Study material:
+ + + + + + +

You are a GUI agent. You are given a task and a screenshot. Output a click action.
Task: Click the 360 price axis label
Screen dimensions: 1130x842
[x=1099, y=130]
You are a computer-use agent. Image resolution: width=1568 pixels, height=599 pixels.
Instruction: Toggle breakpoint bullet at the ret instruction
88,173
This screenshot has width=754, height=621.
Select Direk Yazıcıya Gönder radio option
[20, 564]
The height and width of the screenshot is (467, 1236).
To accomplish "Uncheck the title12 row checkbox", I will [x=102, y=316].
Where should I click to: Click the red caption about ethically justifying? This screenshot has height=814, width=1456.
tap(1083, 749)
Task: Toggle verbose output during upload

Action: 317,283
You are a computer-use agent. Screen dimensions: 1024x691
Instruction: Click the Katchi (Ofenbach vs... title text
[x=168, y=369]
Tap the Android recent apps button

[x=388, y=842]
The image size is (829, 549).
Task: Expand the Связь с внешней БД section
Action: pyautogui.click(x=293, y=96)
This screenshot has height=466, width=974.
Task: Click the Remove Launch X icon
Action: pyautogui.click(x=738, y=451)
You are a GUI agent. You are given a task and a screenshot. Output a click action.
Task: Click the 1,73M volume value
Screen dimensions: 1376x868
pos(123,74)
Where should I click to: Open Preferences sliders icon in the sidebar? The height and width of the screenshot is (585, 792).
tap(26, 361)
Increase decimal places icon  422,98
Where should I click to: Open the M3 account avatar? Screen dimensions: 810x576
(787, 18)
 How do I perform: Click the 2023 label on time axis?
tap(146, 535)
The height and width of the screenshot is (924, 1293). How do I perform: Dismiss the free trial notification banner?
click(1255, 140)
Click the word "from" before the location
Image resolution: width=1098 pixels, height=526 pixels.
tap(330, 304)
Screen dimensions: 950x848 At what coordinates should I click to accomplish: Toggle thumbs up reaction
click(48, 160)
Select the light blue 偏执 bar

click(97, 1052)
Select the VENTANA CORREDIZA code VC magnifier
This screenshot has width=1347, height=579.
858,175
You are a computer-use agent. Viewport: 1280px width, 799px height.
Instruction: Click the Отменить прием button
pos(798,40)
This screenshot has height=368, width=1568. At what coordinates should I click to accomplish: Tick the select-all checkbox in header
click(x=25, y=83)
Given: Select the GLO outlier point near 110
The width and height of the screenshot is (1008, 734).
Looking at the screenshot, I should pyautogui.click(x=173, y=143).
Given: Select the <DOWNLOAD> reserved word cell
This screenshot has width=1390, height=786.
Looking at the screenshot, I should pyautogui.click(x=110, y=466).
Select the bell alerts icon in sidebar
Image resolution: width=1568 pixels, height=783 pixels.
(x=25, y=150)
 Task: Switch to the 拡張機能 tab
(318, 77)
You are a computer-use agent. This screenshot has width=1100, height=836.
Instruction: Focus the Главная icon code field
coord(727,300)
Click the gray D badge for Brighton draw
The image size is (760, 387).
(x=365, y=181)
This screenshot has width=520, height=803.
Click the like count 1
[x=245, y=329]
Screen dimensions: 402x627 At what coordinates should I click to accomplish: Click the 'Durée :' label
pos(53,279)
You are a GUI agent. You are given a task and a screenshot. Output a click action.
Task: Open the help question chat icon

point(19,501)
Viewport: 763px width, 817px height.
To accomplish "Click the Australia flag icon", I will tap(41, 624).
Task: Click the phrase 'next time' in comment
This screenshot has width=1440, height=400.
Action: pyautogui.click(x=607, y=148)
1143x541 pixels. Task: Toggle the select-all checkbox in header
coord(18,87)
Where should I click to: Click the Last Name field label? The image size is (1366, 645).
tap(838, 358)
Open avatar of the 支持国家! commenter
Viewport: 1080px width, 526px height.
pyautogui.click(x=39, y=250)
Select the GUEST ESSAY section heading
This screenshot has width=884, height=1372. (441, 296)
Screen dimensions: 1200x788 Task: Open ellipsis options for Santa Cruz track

+ + + + + + +

About this task:
In the entries, find every line holding "will" and copy it.

Task answer:
To accomplish "Uncheck the title12 row checkbox", I will [x=102, y=316].
To accomplish "Click the Australia flag icon", I will tap(41, 624).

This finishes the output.